Material provided
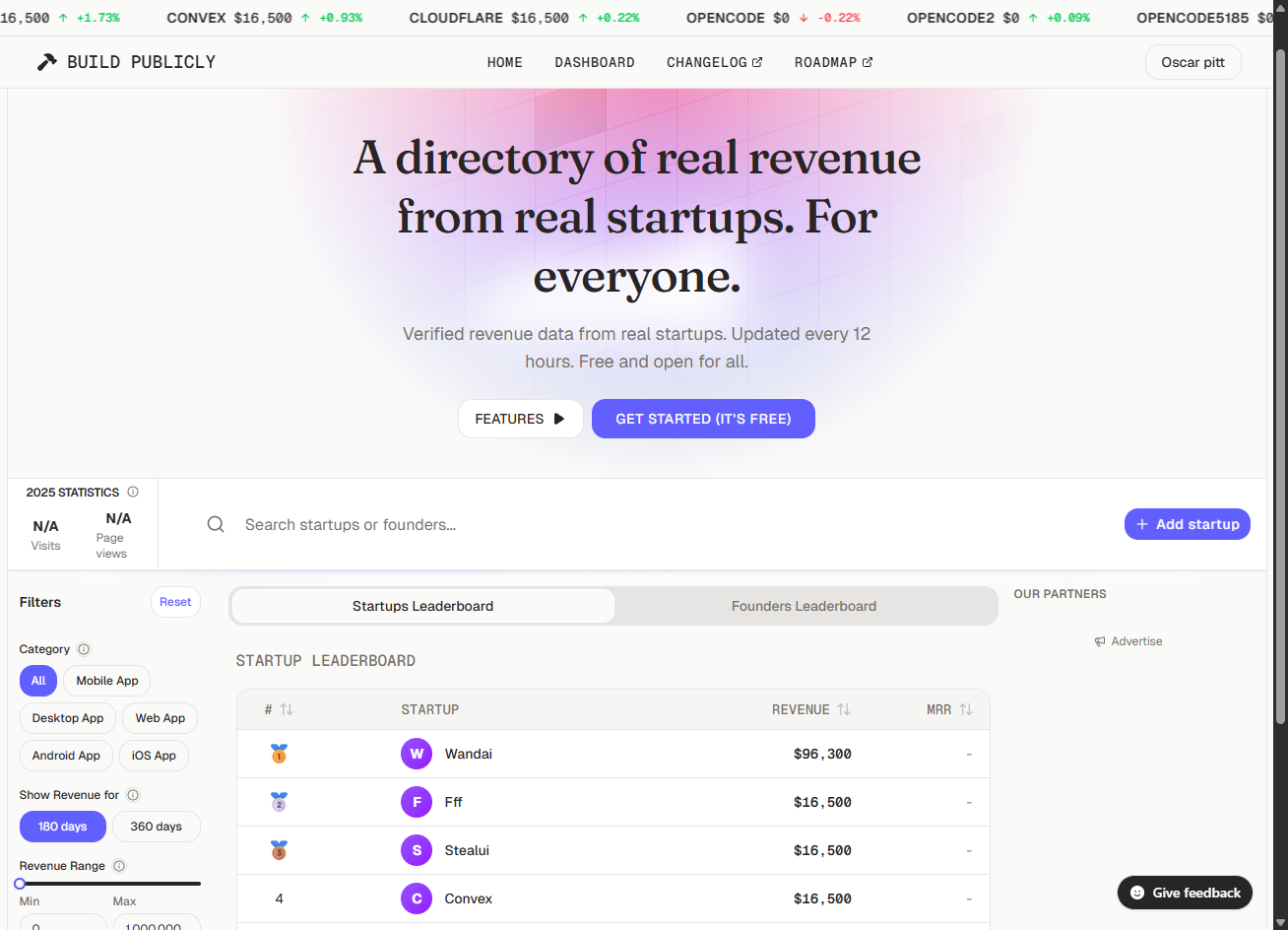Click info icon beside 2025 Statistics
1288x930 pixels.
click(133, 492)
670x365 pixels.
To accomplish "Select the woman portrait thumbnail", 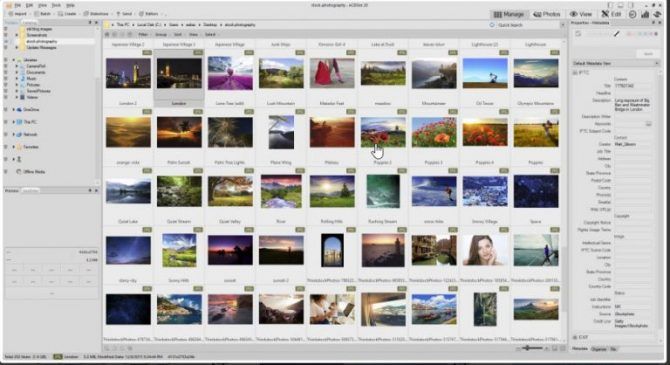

What you will do
Extract exactly the lines from the one containing "670x365 pixels." through the last line of the records above, both included, and leave out the pictures.

Result of this exercise
670x365 pixels.
To accomplish "Select the woman portrait thumbnail", 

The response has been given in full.